Sunday, September 18, 2011

MISS PEREGRINE'S HOME FOR PECULIAR CHILDREN – RANSOM RIGGS


My sister-in-law had a copy of this title and said it was really good. I wanted her to give it to me but she passed it to my niece (her daughter) instead so I looked for a copy from an online vendor. When my copy arrived it was slightly damaged but I couldn't send it back because by then I desperately needed to read it. The vendor did give me a discount so that is fine too. Starting it last evening I read today until finished. I do have to say once started I wanted to have undisturbed reading time to the end.

Years ago I read and loved several books based on the premise of true stories told in the form of fairytales. In the beginning this book seemed to be one of those. Aging Abraham Portman has told his grandson Jacob stories about himself as an orphan fleeing “monsters” in the 1930's and living in a magical children's home where life was beautiful and children could levitate, hold fire in their hands, lift incredible weight, and other such wonderful things on an island off the coast of Scotland. Abe's story appeared to be a Holocaust story cloaked as a fairy story.

The format of the book is wonderful and the book is beautiful. The end papers and chapter divisions look like aged fabric and the chapters include old photographs of peculiar looking children. Many of the photos are downright creepy. The photographs represent characters from the book and mostly children who lived under the protection of Miss Peregrine in 1940. I liked the construction of the novel and the idea of the home being for children who were either orphaned, or abandoned and who had supernatural powers. Probably because I had a preconceived notion that this would be a supernatural thriller I felt disappointed that it was actually an alternate world time travel fantasy. But, by the time that realization set in I was hooked.

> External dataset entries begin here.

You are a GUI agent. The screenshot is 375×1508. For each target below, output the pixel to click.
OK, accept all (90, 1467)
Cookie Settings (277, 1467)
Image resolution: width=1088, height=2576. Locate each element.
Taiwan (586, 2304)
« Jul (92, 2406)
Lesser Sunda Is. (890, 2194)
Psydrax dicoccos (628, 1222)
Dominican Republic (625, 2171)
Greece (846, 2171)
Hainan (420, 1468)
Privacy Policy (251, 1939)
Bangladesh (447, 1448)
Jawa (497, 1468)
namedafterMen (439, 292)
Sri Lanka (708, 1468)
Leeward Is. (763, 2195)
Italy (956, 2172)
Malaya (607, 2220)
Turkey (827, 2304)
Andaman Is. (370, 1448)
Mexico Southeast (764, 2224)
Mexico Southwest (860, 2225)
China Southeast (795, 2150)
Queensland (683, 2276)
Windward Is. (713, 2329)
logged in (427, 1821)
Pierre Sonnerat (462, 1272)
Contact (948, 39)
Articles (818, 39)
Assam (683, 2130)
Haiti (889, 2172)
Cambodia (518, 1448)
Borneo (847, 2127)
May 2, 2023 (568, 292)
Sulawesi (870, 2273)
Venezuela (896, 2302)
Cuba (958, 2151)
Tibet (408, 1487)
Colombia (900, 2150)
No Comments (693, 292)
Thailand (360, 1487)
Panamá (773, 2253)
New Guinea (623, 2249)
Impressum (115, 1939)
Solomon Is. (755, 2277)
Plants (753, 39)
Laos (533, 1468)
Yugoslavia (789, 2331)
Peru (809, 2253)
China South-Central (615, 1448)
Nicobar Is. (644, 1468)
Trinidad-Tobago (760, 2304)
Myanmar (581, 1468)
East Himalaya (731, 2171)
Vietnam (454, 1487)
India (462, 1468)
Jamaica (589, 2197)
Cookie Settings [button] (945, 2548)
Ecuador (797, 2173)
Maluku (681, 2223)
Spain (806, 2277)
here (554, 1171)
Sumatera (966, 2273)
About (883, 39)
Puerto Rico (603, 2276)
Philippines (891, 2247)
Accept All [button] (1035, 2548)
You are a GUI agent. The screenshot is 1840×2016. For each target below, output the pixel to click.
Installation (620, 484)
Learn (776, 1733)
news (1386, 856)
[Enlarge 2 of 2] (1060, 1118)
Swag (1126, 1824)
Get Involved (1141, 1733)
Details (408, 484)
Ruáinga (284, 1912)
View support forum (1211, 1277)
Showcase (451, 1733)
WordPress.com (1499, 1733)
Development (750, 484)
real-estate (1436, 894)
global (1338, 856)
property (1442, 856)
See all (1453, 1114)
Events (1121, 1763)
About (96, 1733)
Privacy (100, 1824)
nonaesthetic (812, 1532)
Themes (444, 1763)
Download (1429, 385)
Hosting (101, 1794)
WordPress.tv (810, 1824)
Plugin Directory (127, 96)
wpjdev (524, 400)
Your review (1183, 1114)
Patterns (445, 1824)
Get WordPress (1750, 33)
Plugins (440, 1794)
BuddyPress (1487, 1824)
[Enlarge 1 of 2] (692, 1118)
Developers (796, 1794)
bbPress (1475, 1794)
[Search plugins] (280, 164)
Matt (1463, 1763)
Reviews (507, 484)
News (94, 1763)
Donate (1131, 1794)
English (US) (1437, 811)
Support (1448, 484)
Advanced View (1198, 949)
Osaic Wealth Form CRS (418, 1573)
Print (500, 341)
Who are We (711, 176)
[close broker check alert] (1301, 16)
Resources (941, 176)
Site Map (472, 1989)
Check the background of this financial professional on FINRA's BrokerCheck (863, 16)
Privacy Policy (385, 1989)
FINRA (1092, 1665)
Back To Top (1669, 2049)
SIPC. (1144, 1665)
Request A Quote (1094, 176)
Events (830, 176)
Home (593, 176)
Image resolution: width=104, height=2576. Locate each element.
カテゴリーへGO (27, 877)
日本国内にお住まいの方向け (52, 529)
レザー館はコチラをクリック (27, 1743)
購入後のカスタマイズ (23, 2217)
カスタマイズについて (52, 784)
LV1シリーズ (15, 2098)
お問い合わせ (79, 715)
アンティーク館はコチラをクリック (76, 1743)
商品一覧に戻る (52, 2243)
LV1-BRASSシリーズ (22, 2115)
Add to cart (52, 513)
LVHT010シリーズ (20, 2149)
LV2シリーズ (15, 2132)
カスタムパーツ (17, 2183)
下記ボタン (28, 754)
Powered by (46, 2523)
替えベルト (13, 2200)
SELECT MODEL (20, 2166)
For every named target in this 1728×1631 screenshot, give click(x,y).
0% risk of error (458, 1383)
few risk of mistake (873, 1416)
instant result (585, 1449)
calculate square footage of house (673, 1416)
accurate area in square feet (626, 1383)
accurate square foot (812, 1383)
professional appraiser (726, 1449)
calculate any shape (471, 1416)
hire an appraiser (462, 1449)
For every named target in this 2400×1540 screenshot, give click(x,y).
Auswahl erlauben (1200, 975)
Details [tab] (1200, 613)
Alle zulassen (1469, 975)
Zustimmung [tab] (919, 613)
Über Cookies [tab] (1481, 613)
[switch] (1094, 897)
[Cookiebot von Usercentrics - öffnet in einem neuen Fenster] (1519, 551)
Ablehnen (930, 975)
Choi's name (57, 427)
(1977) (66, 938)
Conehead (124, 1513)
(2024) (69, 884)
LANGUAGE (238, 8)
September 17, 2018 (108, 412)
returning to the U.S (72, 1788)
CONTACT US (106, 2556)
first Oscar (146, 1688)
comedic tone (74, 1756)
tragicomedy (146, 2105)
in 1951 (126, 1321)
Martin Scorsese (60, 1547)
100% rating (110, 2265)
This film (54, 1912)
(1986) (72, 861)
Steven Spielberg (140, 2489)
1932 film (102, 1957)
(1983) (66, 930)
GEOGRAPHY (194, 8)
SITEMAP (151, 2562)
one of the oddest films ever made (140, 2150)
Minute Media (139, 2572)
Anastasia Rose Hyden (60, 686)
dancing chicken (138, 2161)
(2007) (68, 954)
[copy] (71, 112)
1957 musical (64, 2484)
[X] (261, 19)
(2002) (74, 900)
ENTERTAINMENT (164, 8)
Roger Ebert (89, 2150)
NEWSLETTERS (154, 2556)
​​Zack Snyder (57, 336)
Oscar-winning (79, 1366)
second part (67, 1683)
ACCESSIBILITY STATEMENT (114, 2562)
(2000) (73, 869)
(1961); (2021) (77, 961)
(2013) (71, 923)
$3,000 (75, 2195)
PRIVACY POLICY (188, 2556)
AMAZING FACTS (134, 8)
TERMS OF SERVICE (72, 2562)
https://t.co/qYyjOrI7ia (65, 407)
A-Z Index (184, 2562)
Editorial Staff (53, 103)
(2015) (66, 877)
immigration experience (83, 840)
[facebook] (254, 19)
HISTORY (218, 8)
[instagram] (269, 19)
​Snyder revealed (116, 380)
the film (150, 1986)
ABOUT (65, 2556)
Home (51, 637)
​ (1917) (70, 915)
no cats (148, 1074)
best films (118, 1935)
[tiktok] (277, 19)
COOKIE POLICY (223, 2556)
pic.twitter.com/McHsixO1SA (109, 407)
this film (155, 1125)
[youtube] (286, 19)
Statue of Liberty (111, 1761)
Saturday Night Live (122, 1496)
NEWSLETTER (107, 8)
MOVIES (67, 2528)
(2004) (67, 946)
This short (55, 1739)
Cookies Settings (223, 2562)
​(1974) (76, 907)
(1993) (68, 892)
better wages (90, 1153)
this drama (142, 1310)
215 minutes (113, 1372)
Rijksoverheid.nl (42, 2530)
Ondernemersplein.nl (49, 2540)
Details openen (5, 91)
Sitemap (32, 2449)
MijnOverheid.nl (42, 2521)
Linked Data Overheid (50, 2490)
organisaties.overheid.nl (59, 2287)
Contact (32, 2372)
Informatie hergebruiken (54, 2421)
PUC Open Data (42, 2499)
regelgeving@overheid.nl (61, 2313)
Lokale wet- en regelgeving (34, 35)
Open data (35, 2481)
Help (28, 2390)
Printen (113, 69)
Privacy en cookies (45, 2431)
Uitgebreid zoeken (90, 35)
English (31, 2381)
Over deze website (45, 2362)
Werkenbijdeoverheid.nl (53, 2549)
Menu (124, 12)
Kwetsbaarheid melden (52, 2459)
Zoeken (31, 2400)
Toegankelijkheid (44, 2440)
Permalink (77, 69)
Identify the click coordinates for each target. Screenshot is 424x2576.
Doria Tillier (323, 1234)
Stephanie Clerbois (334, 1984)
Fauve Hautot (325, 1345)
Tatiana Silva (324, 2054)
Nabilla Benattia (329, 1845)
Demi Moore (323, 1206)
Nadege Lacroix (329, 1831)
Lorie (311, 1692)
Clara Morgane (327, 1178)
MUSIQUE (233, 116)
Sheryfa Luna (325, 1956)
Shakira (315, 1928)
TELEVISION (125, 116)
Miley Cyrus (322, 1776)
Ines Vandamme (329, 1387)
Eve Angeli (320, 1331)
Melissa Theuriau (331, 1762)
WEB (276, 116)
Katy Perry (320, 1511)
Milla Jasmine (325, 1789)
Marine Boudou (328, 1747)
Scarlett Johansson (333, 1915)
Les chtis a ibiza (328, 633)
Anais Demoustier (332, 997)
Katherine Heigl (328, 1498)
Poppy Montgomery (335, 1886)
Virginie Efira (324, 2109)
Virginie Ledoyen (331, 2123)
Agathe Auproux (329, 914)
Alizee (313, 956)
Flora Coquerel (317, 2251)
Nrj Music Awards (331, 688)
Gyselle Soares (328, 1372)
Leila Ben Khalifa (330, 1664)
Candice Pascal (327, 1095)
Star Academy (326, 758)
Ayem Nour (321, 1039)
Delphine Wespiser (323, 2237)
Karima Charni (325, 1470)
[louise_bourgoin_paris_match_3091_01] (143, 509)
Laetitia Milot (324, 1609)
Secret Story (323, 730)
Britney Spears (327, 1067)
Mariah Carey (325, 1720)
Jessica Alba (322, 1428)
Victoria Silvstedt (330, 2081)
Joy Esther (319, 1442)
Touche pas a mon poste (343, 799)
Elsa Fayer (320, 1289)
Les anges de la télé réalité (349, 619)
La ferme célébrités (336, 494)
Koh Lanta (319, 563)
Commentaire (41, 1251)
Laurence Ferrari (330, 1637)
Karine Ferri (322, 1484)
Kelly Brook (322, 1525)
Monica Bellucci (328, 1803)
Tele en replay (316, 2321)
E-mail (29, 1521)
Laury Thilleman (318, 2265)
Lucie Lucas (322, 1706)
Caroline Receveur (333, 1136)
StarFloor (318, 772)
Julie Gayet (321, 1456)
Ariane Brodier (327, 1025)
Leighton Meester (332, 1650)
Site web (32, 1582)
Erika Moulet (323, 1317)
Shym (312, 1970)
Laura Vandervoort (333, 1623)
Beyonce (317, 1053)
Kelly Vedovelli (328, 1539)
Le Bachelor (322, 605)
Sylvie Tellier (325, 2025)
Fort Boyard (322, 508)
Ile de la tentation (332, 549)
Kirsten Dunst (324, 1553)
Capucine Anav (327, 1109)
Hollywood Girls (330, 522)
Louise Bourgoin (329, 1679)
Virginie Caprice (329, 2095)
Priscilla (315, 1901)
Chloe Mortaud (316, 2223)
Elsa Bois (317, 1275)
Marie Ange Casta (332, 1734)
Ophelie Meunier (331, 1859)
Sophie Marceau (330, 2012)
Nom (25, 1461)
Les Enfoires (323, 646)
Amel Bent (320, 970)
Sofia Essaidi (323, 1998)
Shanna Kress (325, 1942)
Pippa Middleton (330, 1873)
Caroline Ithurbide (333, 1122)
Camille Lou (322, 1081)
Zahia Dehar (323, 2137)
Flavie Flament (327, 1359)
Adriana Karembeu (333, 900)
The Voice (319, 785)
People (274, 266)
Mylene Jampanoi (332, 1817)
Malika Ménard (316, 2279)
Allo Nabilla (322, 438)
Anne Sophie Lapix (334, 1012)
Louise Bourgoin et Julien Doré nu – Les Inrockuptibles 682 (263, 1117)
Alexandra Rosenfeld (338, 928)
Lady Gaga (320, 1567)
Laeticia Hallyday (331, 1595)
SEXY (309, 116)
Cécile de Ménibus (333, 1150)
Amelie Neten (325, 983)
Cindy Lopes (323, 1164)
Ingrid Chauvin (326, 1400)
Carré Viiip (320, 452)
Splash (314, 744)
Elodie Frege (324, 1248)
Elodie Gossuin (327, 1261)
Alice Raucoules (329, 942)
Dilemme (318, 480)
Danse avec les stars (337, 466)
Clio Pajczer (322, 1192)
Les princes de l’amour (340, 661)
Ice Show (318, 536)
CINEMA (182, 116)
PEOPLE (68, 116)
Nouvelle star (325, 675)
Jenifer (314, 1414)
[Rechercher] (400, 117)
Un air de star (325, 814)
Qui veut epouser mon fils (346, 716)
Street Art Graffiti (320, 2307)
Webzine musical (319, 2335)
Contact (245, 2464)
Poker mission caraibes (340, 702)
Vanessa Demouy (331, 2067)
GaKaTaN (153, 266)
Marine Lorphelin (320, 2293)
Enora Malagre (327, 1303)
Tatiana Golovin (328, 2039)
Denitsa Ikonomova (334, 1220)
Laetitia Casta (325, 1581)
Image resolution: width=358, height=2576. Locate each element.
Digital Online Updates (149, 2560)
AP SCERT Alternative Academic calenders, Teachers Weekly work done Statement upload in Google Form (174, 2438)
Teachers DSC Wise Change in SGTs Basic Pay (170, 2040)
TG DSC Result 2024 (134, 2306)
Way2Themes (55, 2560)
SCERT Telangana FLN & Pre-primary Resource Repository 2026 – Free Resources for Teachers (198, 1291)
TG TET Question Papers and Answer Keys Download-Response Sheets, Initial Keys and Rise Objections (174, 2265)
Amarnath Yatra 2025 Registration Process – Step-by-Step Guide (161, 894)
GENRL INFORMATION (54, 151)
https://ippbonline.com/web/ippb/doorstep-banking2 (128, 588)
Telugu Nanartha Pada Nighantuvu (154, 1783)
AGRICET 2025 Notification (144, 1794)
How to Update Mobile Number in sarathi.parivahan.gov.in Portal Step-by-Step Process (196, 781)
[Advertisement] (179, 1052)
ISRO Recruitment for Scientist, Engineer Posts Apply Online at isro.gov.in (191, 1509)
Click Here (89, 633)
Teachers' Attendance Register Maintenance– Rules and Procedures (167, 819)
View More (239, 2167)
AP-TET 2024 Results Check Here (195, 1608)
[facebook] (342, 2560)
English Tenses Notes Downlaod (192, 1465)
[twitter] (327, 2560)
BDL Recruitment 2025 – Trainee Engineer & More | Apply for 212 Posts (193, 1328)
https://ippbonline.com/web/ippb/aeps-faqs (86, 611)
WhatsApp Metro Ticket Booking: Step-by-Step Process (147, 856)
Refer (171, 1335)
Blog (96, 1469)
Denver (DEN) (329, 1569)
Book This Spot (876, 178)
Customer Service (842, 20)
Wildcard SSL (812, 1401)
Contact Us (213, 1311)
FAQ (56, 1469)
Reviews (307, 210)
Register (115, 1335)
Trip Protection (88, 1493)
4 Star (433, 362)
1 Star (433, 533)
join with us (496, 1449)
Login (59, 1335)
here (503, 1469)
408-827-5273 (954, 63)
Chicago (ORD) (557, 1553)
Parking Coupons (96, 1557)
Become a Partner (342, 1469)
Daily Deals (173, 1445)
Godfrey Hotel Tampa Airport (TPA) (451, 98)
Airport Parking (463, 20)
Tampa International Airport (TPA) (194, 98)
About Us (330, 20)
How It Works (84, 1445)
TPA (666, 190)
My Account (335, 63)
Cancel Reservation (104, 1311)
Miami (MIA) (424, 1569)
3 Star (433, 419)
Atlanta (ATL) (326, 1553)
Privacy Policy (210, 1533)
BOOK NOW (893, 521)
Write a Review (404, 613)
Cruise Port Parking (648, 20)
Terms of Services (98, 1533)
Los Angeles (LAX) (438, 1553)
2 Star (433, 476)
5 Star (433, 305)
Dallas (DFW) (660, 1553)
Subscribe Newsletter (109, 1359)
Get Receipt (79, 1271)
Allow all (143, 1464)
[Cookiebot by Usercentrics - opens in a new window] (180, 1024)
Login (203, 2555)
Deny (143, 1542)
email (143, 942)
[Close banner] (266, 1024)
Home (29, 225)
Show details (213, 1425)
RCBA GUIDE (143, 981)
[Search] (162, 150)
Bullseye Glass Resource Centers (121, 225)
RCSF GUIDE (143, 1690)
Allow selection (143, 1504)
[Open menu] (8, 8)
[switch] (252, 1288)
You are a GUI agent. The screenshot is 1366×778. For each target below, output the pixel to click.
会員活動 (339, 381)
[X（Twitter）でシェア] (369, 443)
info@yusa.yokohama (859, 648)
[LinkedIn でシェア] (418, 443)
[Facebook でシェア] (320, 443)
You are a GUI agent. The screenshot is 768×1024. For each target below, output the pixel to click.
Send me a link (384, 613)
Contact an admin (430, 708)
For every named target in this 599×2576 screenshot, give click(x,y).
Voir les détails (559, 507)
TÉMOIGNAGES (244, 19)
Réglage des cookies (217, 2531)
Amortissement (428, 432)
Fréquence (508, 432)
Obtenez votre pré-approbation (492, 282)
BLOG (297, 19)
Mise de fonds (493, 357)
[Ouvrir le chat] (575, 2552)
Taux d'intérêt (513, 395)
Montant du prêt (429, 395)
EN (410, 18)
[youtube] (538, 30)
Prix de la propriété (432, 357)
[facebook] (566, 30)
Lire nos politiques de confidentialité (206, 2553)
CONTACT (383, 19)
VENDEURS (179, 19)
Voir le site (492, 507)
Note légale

It is through the grandson Jacob that the reader follows Abe's clues to Scotland, finds the “loop” where he time travels to Miss Peregrine's orphan home. There is enough action, gore, monsters, and suspense to keep the pages turning. The characters are not only peculiar but also so creative. It is most definitely the marriage of the eerie pictures with the text that makes the book so good.

Not being familiar with Quirk publishing led me to investigate. Quirk can be found at quirkbooks.com and you will see that they were established in 2002, are “seekers of all things awesome,” and publishers of Pride and Prejudice and Zombies and other such silly books that make some of us laugh and make some of us mad.

One tiny little quirk of my own got a workout though. I hate typos and situations that I can't work out appearing in a finished book. It always leads me to believe the publisher doesn't have good enough proof-readers. On page 140 Jacob has his hands tied behind his back. When asked to remove his shoes and socks and roll up his pant legs he does. I am pretty sure most of us could not do that while our hands are tied behind us. Typos included a may when it was supposed to be my, they for their, and a few others I noticed. Also a few of the pictures didn't have corresponding characters at the home and I was disappointed, like the dog with the head of a boy. Oh well. 

I can't help but still think about the kids at my old school AC that are readers of fantasy and thrillers. I hope their new librarian buys this book for them and I hope they find it, read it, and enjoy it as much as I did.